OP, I hear you, I live in a fairly large town in the Midlands, moved to the nearest big city in my late teens and stayed for some of my early twenties. But I ended up back near home as I missed being in the bosom of my family and having that ease of contact, popping round after work, mum or dad popping over to drop something off, etc. I have had many daydreams throughout my later twenties and early thirties about relocating, maybe London, maybe Brighton, maybe Glasgow. I never do it though, because I can’t truly face being so far from my family and having the at such a distance emotionally too. I actually applied and got an interview for a job on a cruise ship towards the end of 2016, and then my younger brother sadly passed away, and I knew then that I wouldn’t go for the interview and I wouldn’t ever be moving away from the town we all live in.

An 80 mile round trip is quite significant really, it’s not a “popping round for tea after work” sort of distance is it? It’s going to be deliberate planned trips on your weekends to be able to see them, which I think by default will make the relationship more formal and less casual and relaxed if you’re not going to be able to make ad hoc visits and the day to day life sharing that we do when our families are nearby. And naturally your sisters children are going to be much closer to them if they’re on the doorstep and you’re 40 miles away.

I would think very carefully about it, are there no suitable properties nearer to home?

studybugs11 · 16/05/2021 10:01

@QueenOfPain thank you, that’s a really useful perspective for me! Must’ve been really difficult for you with all the obstacles that came up to come to a decision too.

I think the main difficulty really is that I don’t want to stay in one place all my life, but I also value family relationships. We’ll still be early 20s when we move and I feel the urge to explore other locations. It’s really tough trying to work it out.

OP posts:
MrsTulipTattsyrup · 16/05/2021 10:13

[quote studybugs11]@QueenOfPain thank you, that’s a really useful perspective for me! Must’ve been really difficult for you with all the obstacles that came up to come to a decision too.

I think the main difficulty really is that I don’t want to stay in one place all my life, but I also value family relationships. We’ll still be early 20s when we move and I feel the urge to explore other locations. It’s really tough trying to work it out.[/quote]
I know it goes against the grain but I’d resist buying at the moment (especially if you can only afford shared ownership) and try living in different places by renting. What you want now in your early 20s might be very different in 3, 5 or 10 years’ time.

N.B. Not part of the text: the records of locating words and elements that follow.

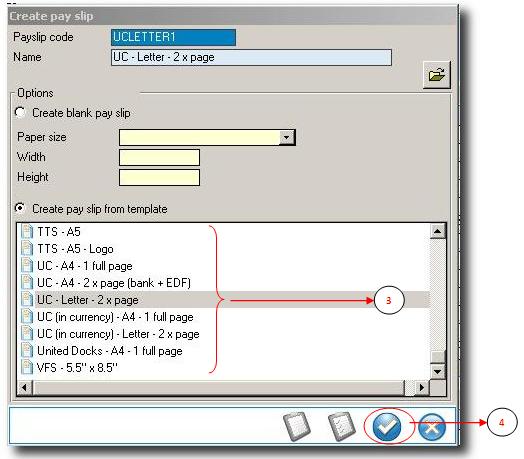Screen dimensions: 524x459
Task: Select Create pay slip from template option
Action: (20, 209)
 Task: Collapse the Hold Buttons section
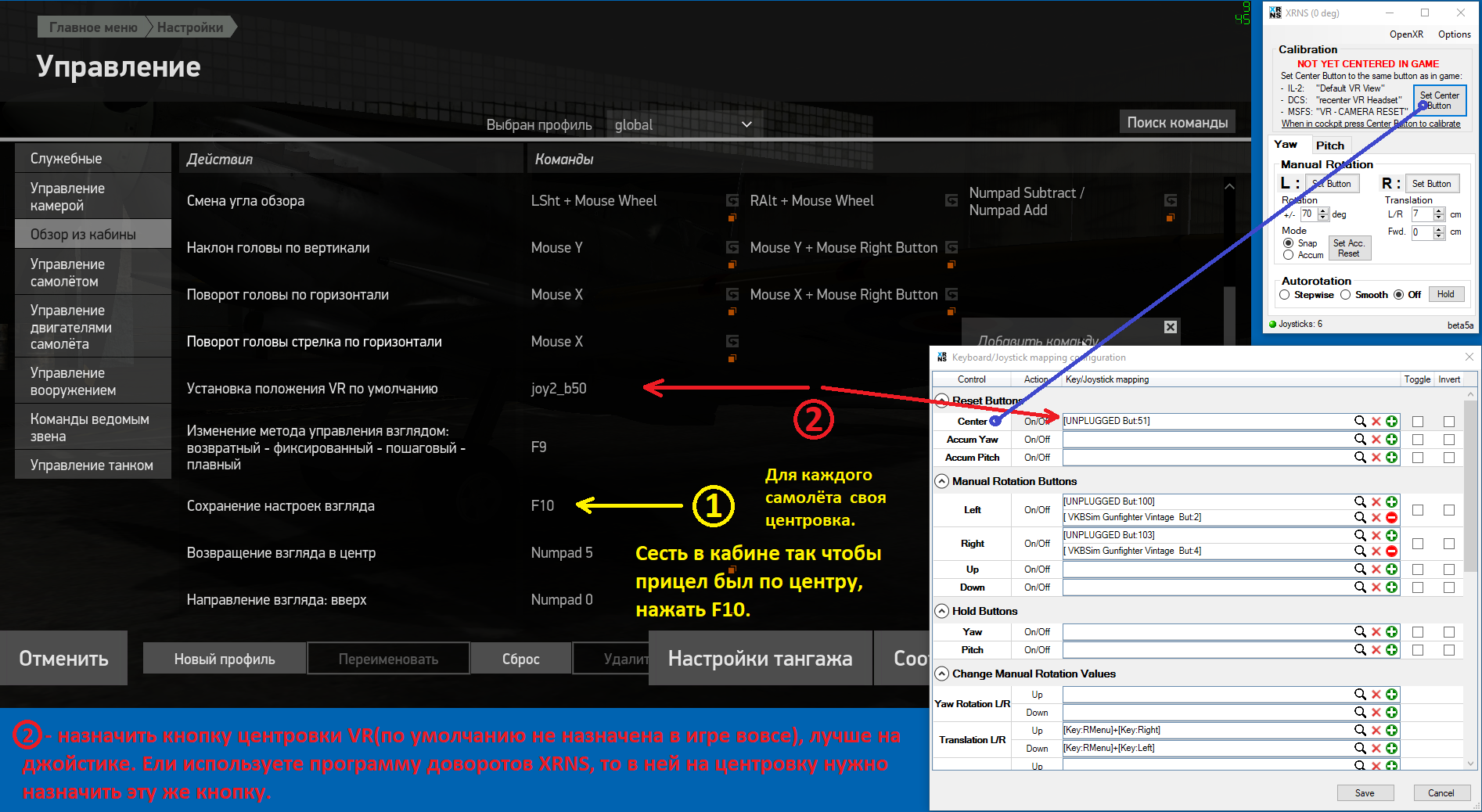[x=942, y=611]
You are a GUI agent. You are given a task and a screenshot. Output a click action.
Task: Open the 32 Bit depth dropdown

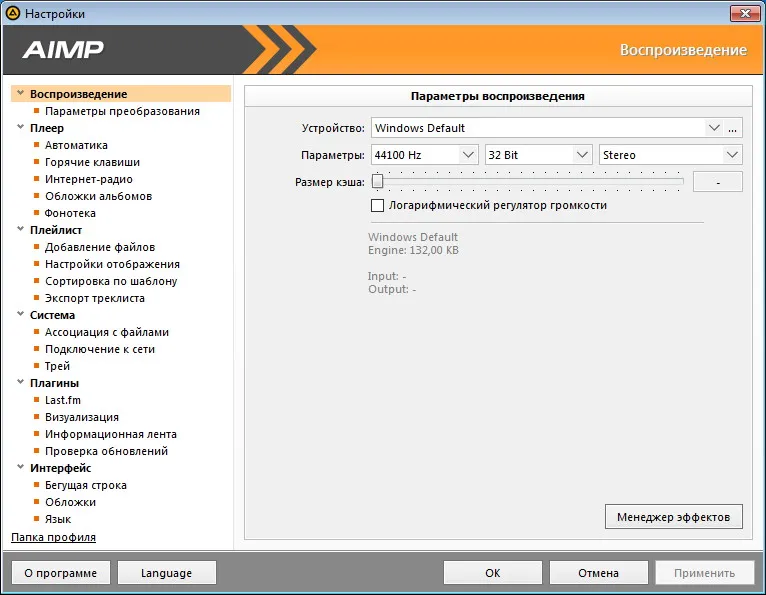pyautogui.click(x=538, y=155)
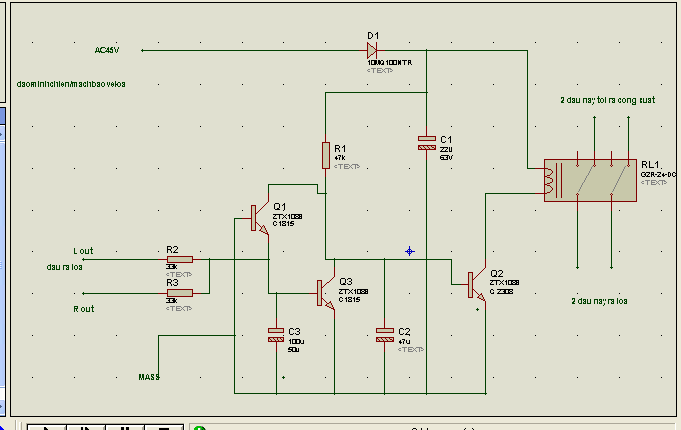This screenshot has width=681, height=430.
Task: Click the Play simulation button
Action: point(46,427)
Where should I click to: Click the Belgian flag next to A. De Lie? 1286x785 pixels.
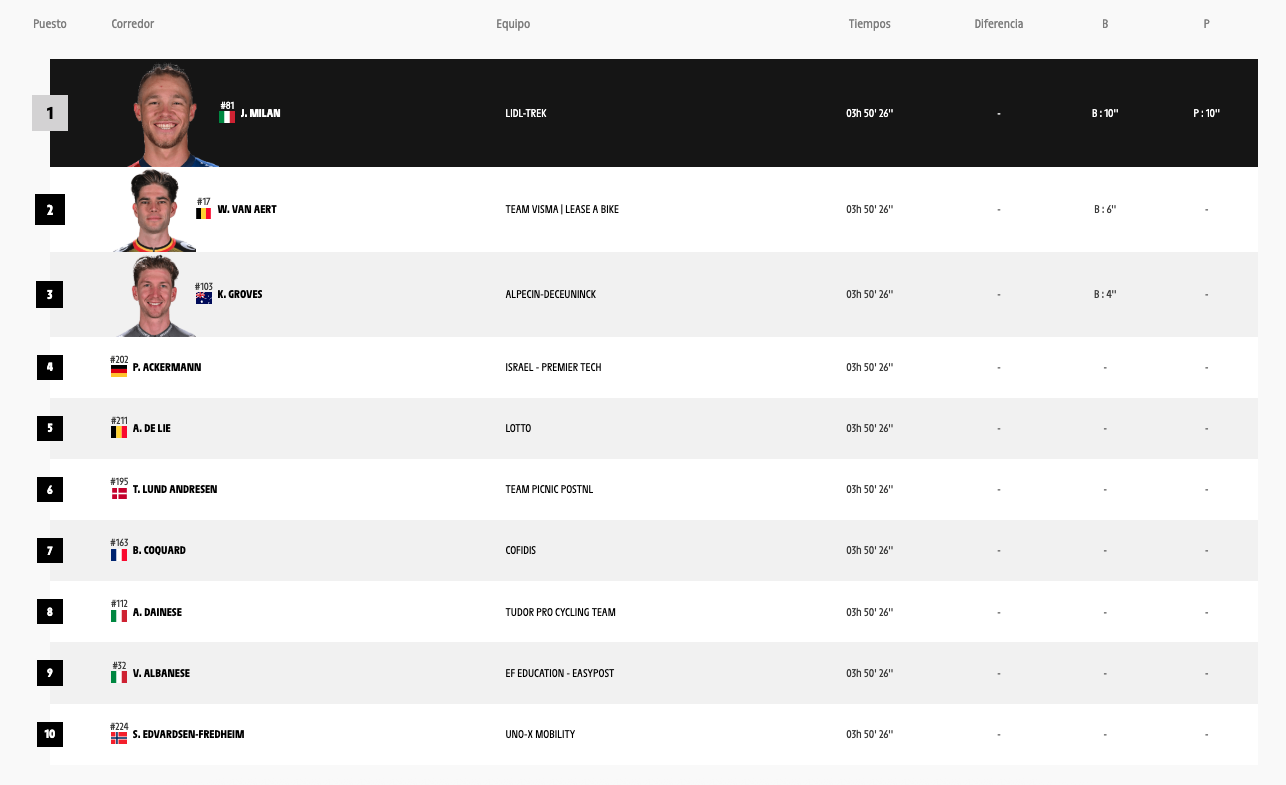119,432

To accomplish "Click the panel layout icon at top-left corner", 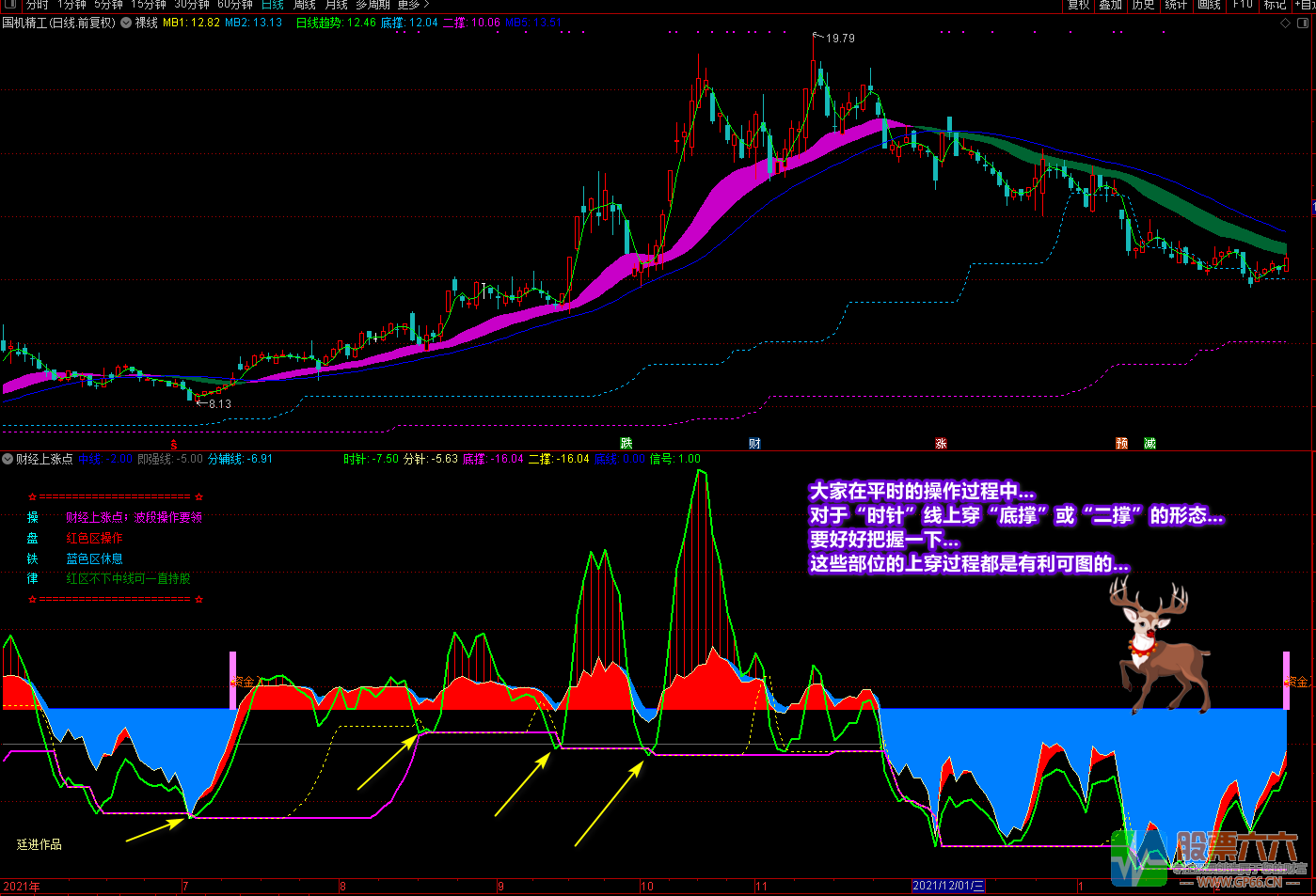I will click(10, 5).
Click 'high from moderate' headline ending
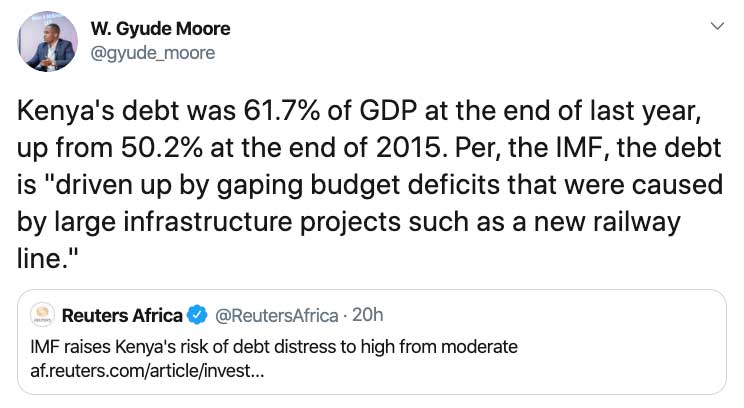Viewport: 744px width, 408px height. 439,347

You are free to explore different places and ways of life at the moment. I had a ball living in London and two other cities in my 20s, as I shifted around in my career (and still maintained a really close relationship with my family!), and then gradually moved closer to family once I was settled and had my now DH on the scene. We’re minutes from my parents now and half an hour from the ILs, and that suits us brilliantly.

Spend some time finding out who you are and what you want. You are very young to be making ‘forever’ decisions. Closeness to family doesn’t have to depend on proximity.

QueenOfPain · 16/05/2021 10:14

I was going to say that renting now and trying a new place whilst early twenties would be a good idea!